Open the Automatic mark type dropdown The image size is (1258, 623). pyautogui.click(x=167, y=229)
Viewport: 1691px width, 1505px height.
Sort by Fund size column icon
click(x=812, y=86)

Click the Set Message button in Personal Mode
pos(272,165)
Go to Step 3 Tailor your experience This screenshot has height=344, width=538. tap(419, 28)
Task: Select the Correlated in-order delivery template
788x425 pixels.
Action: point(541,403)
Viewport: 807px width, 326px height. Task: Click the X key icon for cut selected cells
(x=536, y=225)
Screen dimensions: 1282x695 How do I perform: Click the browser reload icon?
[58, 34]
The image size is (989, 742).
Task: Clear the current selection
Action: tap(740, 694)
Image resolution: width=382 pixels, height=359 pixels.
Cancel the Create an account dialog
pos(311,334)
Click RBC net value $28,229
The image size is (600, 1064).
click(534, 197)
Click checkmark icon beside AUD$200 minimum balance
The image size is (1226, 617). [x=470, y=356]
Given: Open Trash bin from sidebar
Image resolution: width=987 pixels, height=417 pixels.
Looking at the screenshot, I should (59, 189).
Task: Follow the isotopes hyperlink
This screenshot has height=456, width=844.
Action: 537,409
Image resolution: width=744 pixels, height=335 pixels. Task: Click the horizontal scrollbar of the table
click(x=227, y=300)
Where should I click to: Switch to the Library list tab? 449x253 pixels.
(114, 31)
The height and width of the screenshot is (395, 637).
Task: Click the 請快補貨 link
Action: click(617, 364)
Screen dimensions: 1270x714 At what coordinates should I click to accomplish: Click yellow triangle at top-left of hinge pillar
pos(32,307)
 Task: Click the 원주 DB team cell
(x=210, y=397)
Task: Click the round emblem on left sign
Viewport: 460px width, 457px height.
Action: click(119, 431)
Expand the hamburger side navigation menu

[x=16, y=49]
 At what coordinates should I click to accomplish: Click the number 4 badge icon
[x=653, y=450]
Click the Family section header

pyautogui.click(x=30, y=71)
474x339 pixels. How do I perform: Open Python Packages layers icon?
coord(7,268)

# PROBLEM TO WORK ON
The data is to be given again in full, with every line exact.

# RESULT OF THIS EXERCISE
Open the Automatic mark type dropdown The image size is (1258, 623). pyautogui.click(x=167, y=229)
Viewport: 1691px width, 1505px height.
Sort by Fund size column icon
click(x=812, y=86)

Click the Set Message button in Personal Mode
pos(272,165)
Go to Step 3 Tailor your experience This screenshot has height=344, width=538. tap(419, 28)
Task: Select the Correlated in-order delivery template
788x425 pixels.
Action: point(541,403)
Viewport: 807px width, 326px height. Task: Click the X key icon for cut selected cells
(x=536, y=225)
Screen dimensions: 1282x695 How do I perform: Click the browser reload icon?
[58, 34]
The image size is (989, 742).
Task: Clear the current selection
Action: tap(740, 694)
Image resolution: width=382 pixels, height=359 pixels.
Cancel the Create an account dialog
pos(311,334)
Click RBC net value $28,229
The image size is (600, 1064).
click(534, 197)
Click checkmark icon beside AUD$200 minimum balance
The image size is (1226, 617). [x=470, y=356]
Given: Open Trash bin from sidebar
Image resolution: width=987 pixels, height=417 pixels.
Looking at the screenshot, I should (59, 189).
Task: Follow the isotopes hyperlink
This screenshot has height=456, width=844.
Action: 537,409
Image resolution: width=744 pixels, height=335 pixels. Task: Click the horizontal scrollbar of the table
click(x=227, y=300)
Where should I click to: Switch to the Library list tab? 449x253 pixels.
(114, 31)
The height and width of the screenshot is (395, 637).
Task: Click the 請快補貨 link
Action: click(617, 364)
Screen dimensions: 1270x714 At what coordinates should I click to accomplish: Click yellow triangle at top-left of hinge pillar
pos(32,307)
 Task: Click the 원주 DB team cell
(x=210, y=397)
Task: Click the round emblem on left sign
Viewport: 460px width, 457px height.
Action: click(119, 431)
Expand the hamburger side navigation menu

[x=16, y=49]
 At what coordinates should I click to accomplish: Click the number 4 badge icon
[x=653, y=450]
Click the Family section header

pyautogui.click(x=30, y=71)
474x339 pixels. How do I perform: Open Python Packages layers icon?
coord(7,268)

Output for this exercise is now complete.